Several times the presenters are shown working within range of the backhoe, but no-one wears hard hat and hi-viz.  They bicker about the instructions given to the backhoe driver which could cause confusion, especially when language could be an issue and worst of all, they excavate a bunker in what is clearly stated to be waterlogged ground, stand on top of a void of unknown depth and content, and work in the excavated bunker, at least three meters down, with no stepping or shoring, directly below the backhoe which appears parked close to the edge of an excavation which could have destabilised the structure of the bunker leading to the potential for collapse. Individually these are actions which could have you thrown off any archaeological site in the UK, collectively they could be seen as a lack of competence and a duty of care on the part of ClearStory in placing their workforce into that situation.

 

LATVIA SPOT THE DIFFERENCEThe Battlefield Recovery Team in action with the backhoe, watch your toes guys!
[ClearStory Productions Fair Use for the purpose of review]

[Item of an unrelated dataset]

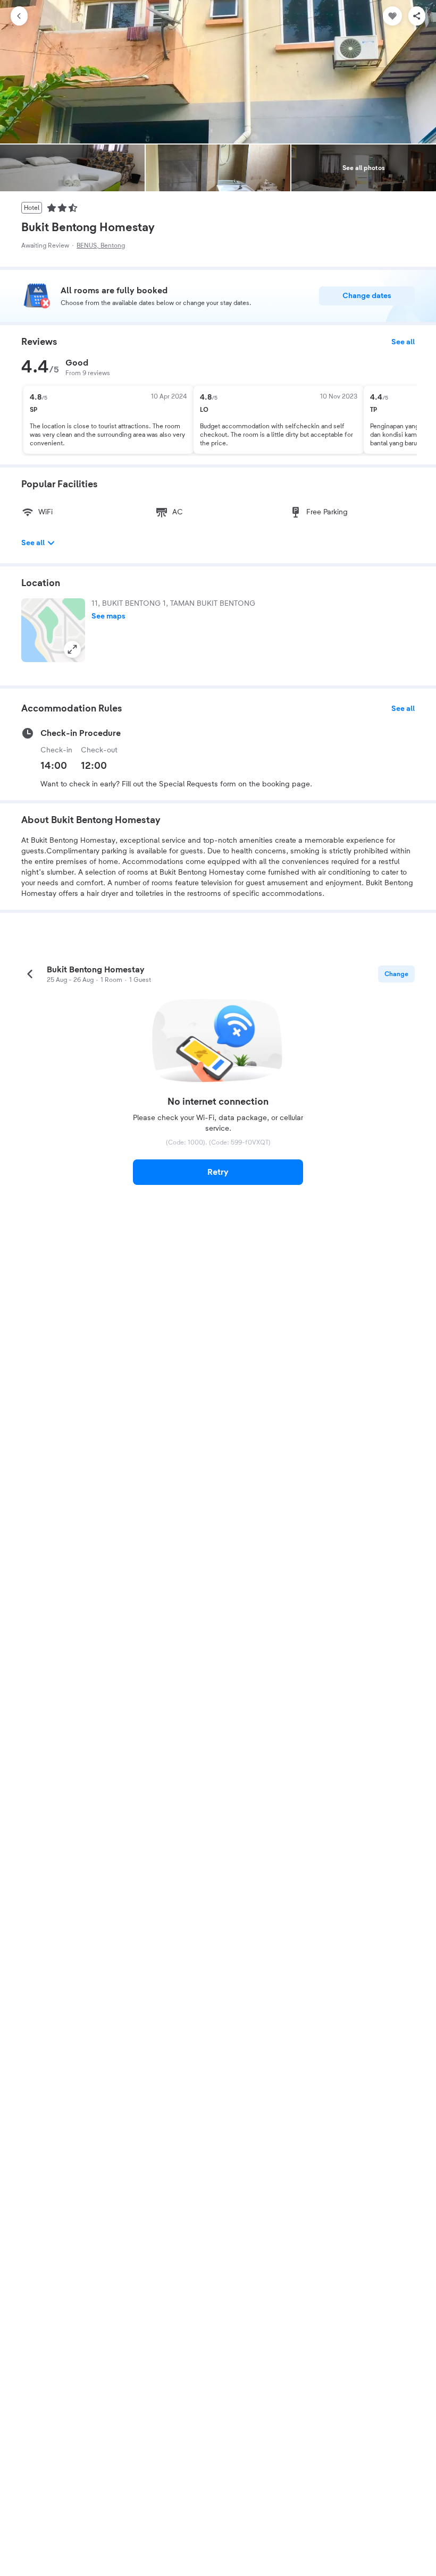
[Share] (416, 16)
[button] (53, 630)
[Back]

Battlefield Recovery Ep 1 Bunker Dig

The Battlefield Recovery Team in action with the backhoe directly above.  Note the heavy objects close to the edge of the trench and lack of hard hats.
[ClearStory Productions: Fair Use for the purpose of review]

 

Indeed, ClearStory and Channel 5 may be concerned tonight that someone will ask the Health and Safety Executive to investigate.  Although the series was shot in Latvia and Poland, most EU countries have strong Health and Safety legislation and as a UK registered company ClearStory has a duty of care to its workforce under UK legislation.  Ofcom might also take an interest as the Ofcom code prohibits the showing of dangerous imitable behaviour.

What might be even more disturbing for the critics of the series in the archaeological community is that we have not yet seen the presenter team exhuming any explosive ordnance or human remains.  This suggests that the pile of poo dumped by our over enthusiastic metal detecting puppies which ClearStory and Channel 5 will have to clear up is set to grow over the next three weeks.

That being the case Paul O’Grady is a national treasure and he does a nice line in series about unloved dogs, so perhaps he could take over presentation duties and host yet another re-launch of “Battlefield Recovery”.

Of course, if Channel 5, Ofcom or even the H&SE decide this is a dangerous dog, then sad though it is for the unfortunate presenters, “Battlefield Recovery” or whatever we are calling it this week, will finally have to be put down to protect the public [not to mention the archaeology of Latvia and Poland].